Another advantage is the selection of the fragment sizes. This reduces duplicate sampling of a region, thus requiring only half the reads to effectively achieve high levels of confidence for each SNP associated with a restriction enzyme cleavage site. All these properties make the ddRAD-Seq method robust, allowing to search for a smaller number of reads. The bio-informatic analysis of RAD-Seq data includes the following phases: quality control, trimming, reference genome or de novo mapping methods, SNP filtering/annotation. The results of RAD-Seq analysis are analyzed with different softwares such as Stacks, Ig-Tree, Uneak (Tassel), Pyrad; Ddocent; 2brad and Aftrrad. The most popular software is the Stacks program. RRL methods, in relation to the production of short reads, are not very useful for the construction of phylogenetic trees but are generally used for the analysis of SNPs.
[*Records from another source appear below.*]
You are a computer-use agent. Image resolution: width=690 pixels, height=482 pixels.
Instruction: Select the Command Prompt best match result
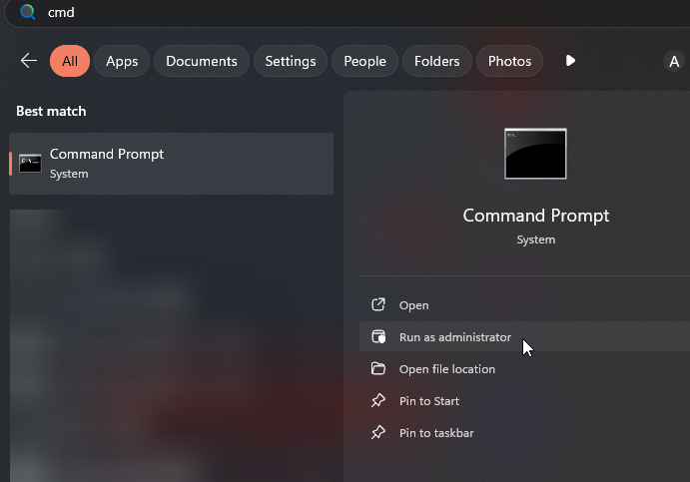click(x=172, y=164)

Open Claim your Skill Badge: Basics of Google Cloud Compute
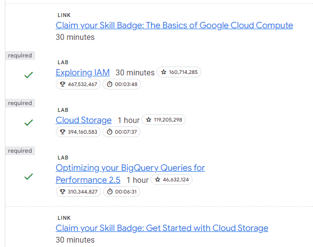pyautogui.click(x=174, y=25)
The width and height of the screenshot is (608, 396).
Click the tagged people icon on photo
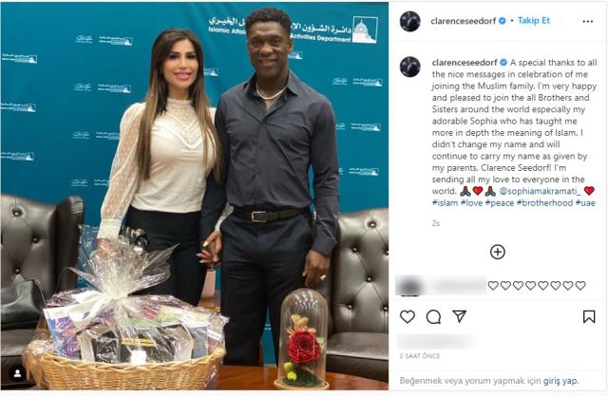17,373
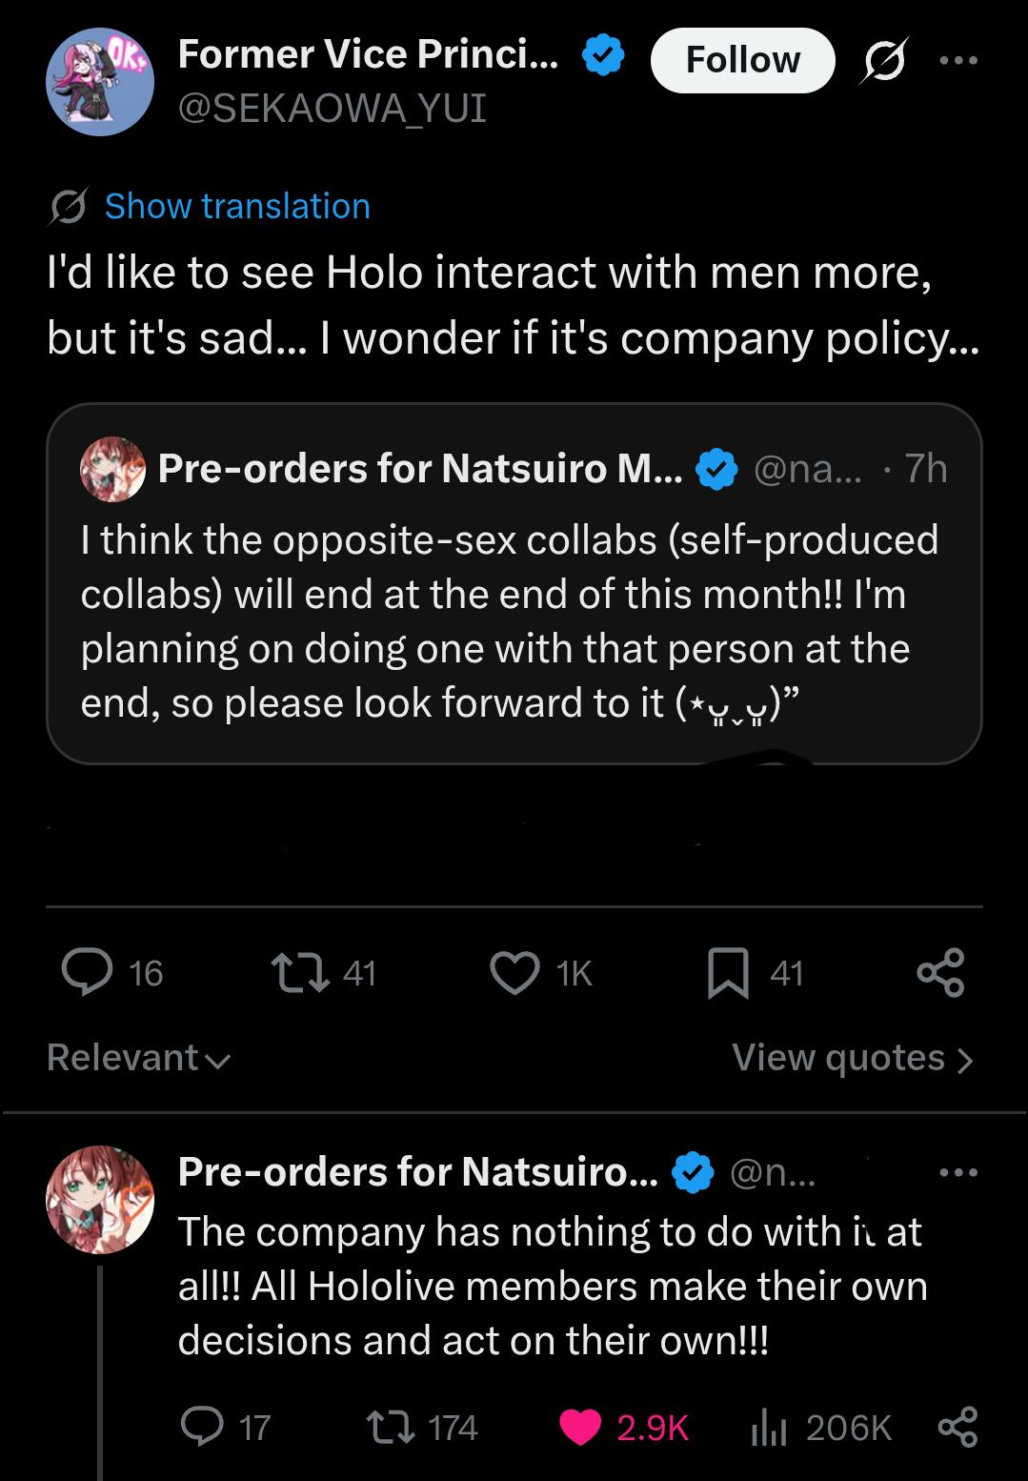1028x1481 pixels.
Task: Repost the reply with 174 reposts
Action: 390,1428
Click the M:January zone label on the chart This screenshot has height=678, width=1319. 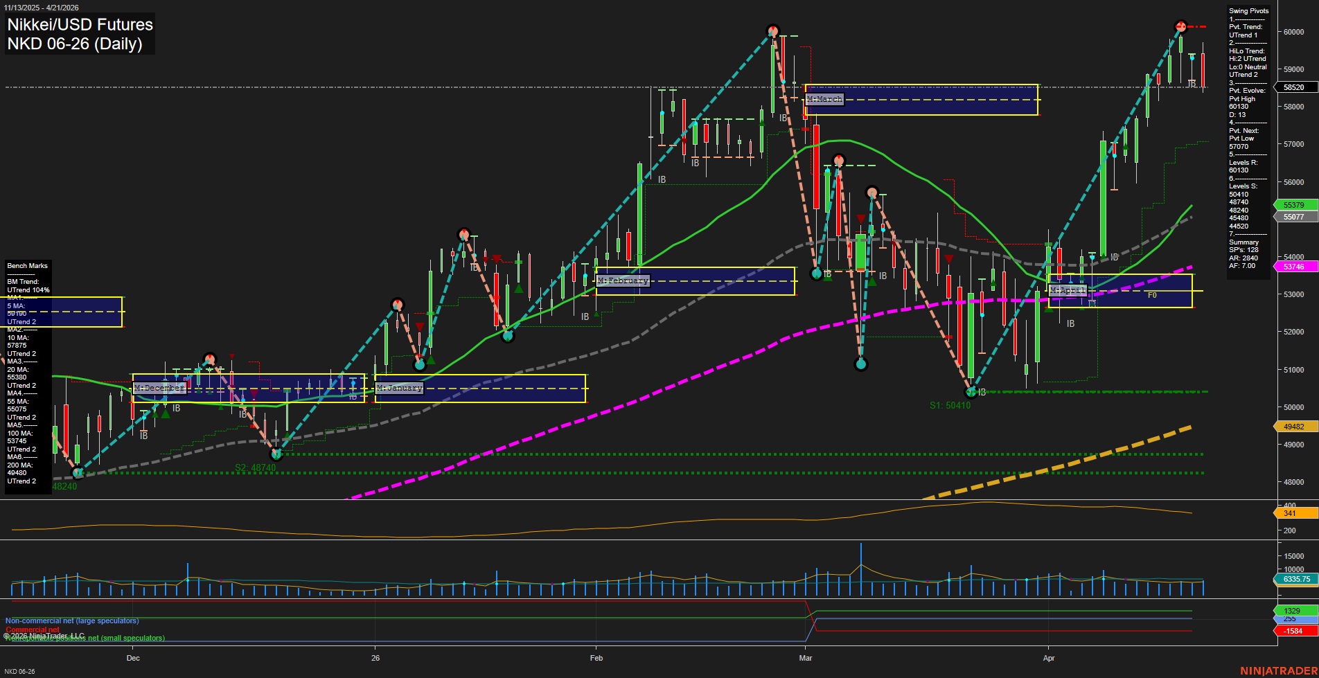[x=398, y=388]
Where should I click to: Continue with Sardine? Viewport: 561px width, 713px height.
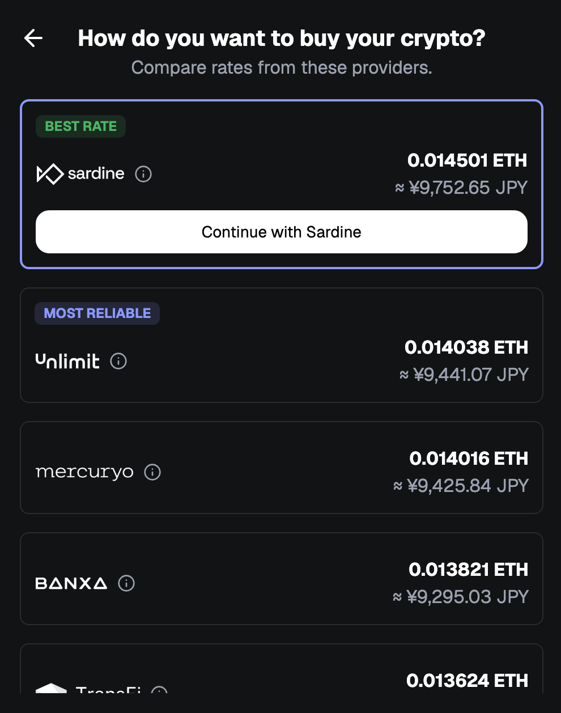tap(282, 232)
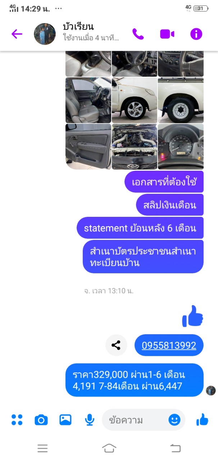Screen dimensions: 218x461
Task: Tap the microphone voice message icon
Action: (90, 420)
6.6 Genome-wide genotyping arrays

In the recent years, the availability of massive genomic data obtained from the last generation sequencing techniques allowed the efficient identification of a large number of SNPs [26]. The GWAS is a method of investigation that allows to examine the entire genome by analyzing the single nucleotide polymorphism of genomic markers (SNPs) with the use of high density SNP arrays [27] (the last versions Illumina Canine HD SNP 170 K have hundreds of thousands of SNPs distributed throughout the genome). The study identified the genetic structure of the populations present in Italy and the selection signatures. Reduction of genotyping costs is achieved using inference methods such as the imputation. Imputation techniques allow to transfer information from DNA from high density bead chips to low density ones.

6.6.1 Genome-wide association studies

The genome-wide association studies (GWAS) have been proposed as an effective approach for the identification of many causative mutations and genetic factors that constitute the main traits. Unlike linkage studies, which consider the phenomenon of inheritance of chromosomal regions linked to the presence of a trait within a family, association studies consider instead the difference between the frequency of SNPs affecting the trait of interest.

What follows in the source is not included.